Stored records

>>>>>

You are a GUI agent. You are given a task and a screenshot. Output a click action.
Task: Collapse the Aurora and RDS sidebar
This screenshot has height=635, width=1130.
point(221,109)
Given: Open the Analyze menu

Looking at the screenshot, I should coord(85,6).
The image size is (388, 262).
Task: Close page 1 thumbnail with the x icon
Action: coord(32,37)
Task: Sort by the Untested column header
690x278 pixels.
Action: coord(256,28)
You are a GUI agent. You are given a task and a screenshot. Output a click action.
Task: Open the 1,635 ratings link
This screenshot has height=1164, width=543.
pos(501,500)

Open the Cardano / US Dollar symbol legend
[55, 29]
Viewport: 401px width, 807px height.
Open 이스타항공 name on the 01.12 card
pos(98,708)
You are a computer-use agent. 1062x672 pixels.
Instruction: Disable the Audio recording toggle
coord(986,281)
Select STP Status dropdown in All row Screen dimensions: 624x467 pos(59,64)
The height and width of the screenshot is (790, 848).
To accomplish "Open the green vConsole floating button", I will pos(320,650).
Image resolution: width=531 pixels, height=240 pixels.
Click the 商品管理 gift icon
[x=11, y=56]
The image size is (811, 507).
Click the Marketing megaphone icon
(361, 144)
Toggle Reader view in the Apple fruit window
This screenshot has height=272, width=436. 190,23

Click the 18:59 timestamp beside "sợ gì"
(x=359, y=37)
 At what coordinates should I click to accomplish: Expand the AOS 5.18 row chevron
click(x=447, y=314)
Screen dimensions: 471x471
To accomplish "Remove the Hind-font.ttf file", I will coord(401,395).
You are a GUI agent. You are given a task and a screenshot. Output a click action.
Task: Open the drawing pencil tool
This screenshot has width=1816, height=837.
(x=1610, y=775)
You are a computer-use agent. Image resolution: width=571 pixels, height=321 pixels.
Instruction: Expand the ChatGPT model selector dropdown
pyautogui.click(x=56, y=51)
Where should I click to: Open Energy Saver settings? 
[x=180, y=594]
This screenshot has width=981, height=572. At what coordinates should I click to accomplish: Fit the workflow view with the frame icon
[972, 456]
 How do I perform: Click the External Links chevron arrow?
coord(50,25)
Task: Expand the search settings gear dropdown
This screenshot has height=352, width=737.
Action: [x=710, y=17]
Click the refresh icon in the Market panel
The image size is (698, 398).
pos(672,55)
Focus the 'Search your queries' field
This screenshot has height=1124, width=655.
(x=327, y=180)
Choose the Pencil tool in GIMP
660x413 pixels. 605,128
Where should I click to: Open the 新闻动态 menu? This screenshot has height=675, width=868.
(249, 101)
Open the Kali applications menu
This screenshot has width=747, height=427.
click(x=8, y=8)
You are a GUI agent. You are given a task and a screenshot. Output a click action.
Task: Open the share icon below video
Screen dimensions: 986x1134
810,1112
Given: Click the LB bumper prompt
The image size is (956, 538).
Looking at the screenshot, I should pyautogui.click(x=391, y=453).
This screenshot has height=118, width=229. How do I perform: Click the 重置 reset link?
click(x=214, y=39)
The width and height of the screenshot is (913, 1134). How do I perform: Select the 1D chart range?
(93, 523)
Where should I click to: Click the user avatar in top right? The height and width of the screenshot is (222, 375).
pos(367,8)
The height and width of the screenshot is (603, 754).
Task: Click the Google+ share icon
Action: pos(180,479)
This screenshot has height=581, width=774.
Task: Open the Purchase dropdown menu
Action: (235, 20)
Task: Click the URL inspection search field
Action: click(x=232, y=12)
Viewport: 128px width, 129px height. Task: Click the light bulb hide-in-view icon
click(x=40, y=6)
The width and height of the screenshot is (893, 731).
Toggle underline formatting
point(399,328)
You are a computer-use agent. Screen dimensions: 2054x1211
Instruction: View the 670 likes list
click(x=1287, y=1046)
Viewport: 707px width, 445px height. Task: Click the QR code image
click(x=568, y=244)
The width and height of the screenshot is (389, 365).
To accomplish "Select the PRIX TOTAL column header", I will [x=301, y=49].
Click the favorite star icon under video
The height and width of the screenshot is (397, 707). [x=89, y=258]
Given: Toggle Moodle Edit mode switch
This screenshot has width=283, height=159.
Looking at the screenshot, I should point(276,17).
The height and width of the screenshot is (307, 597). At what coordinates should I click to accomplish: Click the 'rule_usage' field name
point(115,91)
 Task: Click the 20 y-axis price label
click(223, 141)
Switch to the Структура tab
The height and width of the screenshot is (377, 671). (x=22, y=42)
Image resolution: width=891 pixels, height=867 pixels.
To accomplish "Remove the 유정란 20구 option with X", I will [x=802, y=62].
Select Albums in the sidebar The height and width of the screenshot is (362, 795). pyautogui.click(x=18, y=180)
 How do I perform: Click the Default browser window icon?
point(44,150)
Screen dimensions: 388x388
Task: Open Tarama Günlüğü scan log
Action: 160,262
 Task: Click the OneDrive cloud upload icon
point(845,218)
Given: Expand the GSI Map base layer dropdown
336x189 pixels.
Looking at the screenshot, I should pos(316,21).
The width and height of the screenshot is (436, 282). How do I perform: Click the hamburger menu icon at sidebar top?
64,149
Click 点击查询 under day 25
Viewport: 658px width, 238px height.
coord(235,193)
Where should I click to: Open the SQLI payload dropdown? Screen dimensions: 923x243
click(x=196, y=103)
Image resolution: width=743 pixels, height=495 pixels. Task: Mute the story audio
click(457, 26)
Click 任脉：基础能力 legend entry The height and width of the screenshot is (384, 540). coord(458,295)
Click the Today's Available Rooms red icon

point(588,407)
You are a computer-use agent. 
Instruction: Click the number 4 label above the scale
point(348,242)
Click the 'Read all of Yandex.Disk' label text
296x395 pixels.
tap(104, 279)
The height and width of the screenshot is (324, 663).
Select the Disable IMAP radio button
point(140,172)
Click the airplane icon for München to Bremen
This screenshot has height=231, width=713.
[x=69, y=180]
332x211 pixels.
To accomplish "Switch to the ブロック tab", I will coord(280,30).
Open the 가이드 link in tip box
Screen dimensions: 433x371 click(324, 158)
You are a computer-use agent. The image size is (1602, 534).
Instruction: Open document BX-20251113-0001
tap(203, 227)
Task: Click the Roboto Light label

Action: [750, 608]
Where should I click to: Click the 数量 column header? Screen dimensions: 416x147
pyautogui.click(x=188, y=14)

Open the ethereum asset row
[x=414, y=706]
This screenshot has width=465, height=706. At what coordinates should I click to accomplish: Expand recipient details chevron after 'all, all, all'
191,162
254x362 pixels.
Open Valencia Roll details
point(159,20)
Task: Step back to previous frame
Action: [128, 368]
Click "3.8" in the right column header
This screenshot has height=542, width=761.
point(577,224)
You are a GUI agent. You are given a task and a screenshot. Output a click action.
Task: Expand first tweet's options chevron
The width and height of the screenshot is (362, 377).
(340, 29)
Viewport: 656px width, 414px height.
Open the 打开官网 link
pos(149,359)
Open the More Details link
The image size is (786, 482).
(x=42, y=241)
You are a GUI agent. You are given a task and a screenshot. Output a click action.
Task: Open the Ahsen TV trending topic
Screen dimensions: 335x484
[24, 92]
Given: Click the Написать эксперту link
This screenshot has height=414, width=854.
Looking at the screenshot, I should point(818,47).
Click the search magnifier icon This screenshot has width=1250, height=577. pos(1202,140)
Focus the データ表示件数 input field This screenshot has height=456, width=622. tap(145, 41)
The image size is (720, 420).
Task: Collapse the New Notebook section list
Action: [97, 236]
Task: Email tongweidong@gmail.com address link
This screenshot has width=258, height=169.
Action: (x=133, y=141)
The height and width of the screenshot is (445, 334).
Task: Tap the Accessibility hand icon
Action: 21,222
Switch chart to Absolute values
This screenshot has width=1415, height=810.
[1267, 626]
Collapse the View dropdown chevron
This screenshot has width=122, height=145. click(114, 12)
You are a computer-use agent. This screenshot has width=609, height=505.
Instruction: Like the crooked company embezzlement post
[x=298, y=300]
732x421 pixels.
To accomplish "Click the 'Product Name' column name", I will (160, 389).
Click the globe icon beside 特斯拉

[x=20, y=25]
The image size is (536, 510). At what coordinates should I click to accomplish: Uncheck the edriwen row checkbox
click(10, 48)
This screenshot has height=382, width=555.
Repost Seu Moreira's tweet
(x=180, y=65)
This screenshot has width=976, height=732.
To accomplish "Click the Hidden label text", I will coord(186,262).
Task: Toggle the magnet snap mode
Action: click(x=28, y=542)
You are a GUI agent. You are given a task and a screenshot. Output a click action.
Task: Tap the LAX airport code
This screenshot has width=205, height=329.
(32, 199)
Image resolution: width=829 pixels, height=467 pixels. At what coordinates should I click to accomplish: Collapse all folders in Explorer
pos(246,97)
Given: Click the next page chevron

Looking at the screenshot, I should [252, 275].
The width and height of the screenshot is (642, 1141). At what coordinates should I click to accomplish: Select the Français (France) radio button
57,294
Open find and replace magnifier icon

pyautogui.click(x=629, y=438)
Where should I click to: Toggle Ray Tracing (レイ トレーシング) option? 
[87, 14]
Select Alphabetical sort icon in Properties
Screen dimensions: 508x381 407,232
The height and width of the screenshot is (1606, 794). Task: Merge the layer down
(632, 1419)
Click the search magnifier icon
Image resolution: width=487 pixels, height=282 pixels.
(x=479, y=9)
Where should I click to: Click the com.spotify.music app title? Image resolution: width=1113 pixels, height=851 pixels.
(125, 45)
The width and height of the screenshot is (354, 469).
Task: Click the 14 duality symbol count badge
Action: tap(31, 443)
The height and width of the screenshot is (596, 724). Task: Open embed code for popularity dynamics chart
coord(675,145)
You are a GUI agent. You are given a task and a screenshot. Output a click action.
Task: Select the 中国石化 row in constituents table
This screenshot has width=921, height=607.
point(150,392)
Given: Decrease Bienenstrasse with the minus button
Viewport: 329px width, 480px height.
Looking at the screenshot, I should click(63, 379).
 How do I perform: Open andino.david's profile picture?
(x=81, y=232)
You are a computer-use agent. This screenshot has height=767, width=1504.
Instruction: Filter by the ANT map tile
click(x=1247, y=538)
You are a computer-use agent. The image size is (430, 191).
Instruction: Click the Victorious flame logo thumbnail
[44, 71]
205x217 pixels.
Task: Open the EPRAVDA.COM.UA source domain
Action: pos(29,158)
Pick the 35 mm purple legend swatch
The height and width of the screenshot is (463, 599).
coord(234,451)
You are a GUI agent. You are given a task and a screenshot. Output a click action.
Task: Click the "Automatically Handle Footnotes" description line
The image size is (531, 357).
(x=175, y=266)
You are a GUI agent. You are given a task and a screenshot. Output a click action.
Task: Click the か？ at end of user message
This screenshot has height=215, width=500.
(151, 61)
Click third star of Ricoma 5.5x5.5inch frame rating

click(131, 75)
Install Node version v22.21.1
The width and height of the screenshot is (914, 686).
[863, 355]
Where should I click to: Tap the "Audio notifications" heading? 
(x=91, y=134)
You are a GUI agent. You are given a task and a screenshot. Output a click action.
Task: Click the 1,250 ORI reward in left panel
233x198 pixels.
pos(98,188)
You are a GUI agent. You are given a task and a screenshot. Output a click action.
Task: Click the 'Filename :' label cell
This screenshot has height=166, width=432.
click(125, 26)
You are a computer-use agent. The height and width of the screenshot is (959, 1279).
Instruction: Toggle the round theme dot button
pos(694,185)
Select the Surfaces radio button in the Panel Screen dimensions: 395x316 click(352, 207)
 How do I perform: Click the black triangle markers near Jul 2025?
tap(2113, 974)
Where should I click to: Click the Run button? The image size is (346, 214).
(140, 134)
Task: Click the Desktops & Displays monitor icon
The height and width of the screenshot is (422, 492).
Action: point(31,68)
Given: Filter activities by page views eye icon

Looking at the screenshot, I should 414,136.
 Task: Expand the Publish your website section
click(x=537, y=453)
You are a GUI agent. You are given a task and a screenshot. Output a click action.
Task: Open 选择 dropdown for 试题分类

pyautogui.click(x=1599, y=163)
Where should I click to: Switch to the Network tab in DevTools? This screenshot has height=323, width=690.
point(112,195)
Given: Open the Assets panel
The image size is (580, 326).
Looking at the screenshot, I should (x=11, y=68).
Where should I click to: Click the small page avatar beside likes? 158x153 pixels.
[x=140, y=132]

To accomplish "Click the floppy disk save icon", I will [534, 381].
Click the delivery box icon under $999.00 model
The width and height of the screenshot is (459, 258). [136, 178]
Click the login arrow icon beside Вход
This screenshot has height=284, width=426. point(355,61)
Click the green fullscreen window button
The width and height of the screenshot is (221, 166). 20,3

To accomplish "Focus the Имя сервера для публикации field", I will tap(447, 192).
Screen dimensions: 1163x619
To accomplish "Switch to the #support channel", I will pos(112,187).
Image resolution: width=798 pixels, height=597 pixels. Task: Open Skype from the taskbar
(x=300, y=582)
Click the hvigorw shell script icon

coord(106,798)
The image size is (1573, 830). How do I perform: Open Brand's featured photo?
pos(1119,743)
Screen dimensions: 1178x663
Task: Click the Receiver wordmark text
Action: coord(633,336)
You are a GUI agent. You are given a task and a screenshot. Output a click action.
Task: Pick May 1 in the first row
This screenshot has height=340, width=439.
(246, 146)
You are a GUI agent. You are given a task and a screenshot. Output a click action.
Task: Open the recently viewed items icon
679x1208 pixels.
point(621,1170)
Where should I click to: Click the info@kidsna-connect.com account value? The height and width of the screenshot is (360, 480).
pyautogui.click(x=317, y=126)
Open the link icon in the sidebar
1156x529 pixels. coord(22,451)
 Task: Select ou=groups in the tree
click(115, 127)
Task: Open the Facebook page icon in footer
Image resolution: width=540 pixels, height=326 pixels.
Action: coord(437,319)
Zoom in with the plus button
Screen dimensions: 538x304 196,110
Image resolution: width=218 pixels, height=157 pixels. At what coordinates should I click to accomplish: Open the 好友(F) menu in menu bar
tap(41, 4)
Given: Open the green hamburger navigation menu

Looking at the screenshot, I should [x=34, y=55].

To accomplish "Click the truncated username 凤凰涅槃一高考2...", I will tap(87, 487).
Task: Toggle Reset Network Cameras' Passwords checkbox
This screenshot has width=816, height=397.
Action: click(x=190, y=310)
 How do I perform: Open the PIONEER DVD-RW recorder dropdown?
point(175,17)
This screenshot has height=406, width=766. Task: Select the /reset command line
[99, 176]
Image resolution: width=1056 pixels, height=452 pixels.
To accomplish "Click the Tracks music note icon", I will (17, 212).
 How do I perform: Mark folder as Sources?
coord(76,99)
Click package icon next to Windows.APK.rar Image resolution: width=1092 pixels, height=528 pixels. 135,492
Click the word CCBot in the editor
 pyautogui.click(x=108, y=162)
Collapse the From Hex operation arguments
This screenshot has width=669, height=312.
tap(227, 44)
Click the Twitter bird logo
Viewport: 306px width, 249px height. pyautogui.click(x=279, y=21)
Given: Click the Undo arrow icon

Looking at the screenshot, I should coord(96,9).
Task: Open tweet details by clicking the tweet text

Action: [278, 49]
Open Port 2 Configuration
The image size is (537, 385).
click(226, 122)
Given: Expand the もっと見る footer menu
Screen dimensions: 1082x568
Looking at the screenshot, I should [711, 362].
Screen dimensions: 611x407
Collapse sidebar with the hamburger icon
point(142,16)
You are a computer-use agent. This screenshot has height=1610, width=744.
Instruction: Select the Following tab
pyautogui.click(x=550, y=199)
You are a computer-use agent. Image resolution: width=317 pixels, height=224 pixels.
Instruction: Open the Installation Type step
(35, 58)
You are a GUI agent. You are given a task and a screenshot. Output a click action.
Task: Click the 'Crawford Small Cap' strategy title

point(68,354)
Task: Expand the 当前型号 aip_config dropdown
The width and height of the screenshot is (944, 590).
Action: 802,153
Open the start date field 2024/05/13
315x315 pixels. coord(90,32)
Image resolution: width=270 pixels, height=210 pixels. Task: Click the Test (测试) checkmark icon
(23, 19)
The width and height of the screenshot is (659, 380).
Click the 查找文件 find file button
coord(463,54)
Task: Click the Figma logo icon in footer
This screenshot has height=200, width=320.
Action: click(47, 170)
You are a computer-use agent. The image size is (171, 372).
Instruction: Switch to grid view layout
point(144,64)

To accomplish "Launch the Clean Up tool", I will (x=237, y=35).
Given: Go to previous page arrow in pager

<<<<<

TASK DETAILS: Start at the first line of the entries and stop at the line with "The height and width of the screenshot is (790, 848).". Retype each of those lines exactly, both ends included.

EXPECTED ANSWER:
You are a GUI agent. You are given a task and a screenshot. Output a click action.
Task: Collapse the Aurora and RDS sidebar
This screenshot has height=635, width=1130.
point(221,109)
Given: Open the Analyze menu

Looking at the screenshot, I should coord(85,6).
The image size is (388, 262).
Task: Close page 1 thumbnail with the x icon
Action: coord(32,37)
Task: Sort by the Untested column header
690x278 pixels.
Action: coord(256,28)
You are a GUI agent. You are given a task and a screenshot. Output a click action.
Task: Open the 1,635 ratings link
This screenshot has height=1164, width=543.
pos(501,500)

Open the Cardano / US Dollar symbol legend
[55, 29]
Viewport: 401px width, 807px height.
Open 이스타항공 name on the 01.12 card
pos(98,708)
You are a computer-use agent. 1062x672 pixels.
Instruction: Disable the Audio recording toggle
coord(986,281)
Select STP Status dropdown in All row Screen dimensions: 624x467 pos(59,64)
The height and width of the screenshot is (790, 848).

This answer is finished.